SYMBOLIQUE

Symbolique de la crèche

Presque tout ce qu’on met dans une crèche veut dire quelque chose. L’étable, le bœuf, l’âne, l’étoile, les trois Rois, la grotte : voici d’où viennent ces éléments et ce qu’ils veulent dire.

Ce que disent les textes

La Nativité n’est racontée que par deux des quatre Évangiles, et ils ne racontent pas la même chose.

  • Luc donne le recensement, le voyage à Bethléem, l’absence de place dans la salle, l’enfant emmailloté et couché dans une mangeoire, et l’annonce faite aux bergers par un ange. Pas de mages, pas d’étoile.
  • Matthieu donne l’étoile, les mages venus d’Orient, Hérode, les présents, et la fuite en Égypte. Pas de bergers, pas de mangeoire.

La crèche telle que nous la connaissons fusionne les deux récits — et y ajoute beaucoup. Ce n’est pas un défaut : c’est le propre d’une tradition figurée, qui doit composer une image là où les textes donnent des scènes séparées.

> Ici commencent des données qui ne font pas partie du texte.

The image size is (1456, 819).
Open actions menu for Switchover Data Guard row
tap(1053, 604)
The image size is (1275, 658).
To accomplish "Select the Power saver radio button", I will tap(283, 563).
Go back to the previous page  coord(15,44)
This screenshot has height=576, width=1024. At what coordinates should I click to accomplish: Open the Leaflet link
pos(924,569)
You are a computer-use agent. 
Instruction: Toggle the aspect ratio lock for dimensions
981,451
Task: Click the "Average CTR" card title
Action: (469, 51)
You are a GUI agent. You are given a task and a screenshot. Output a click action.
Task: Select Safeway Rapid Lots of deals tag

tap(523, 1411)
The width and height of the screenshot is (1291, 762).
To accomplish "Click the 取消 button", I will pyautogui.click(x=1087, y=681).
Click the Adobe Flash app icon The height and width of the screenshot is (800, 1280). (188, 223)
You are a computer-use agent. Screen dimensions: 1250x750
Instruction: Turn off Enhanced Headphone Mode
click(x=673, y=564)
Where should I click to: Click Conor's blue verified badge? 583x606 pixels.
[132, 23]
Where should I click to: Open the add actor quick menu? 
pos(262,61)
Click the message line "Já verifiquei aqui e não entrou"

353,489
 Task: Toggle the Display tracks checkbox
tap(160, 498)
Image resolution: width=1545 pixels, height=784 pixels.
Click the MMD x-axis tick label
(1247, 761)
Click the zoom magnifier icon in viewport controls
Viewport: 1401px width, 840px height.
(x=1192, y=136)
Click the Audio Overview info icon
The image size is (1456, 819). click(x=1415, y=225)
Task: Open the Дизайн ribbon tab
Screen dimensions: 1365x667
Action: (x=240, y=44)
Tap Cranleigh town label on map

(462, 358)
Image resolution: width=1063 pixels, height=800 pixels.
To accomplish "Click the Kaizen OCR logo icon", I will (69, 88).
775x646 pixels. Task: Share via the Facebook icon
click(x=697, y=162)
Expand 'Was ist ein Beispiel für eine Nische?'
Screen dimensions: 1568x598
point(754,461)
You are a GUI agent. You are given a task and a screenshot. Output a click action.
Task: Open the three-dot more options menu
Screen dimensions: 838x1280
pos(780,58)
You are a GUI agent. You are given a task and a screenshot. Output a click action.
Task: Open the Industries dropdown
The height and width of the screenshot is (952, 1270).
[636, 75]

Ce que la tradition a ajouté

Voici ce qui, dans une crèche ordinaire, ne figure dans aucun des deux Évangiles :

Élément Origine
Le bœuf et l’âne Un texte apocryphe et une lecture du prophète Isaïe
L’étable ou la grotte Déduite de la mangeoire ; la grotte vient d’une tradition ancienne, l’étable de l’iconographie occidentale
Le nombre de trois mages Déduit du nombre de présents
Leurs noms et leur titre de rois Fixés progressivement par la tradition médiévale — voir les Rois mages
La sage-femme, la lavandière Textes apocryphes ; conservées surtout dans l’iconographie orientale
Le village entier Les pastorales provençales du XIXe siècle
La neige Le climat de ceux qui font la crèche, pas celui de la Judée

Autrement dit : la crèche est un objet composite, et elle l’a toujours été. C’est un argument utile contre l’idée qu’il faudrait la faire « correctement » selon un modèle unique. Chaque tradition y a mis ce qui lui parlait — voir les traditions.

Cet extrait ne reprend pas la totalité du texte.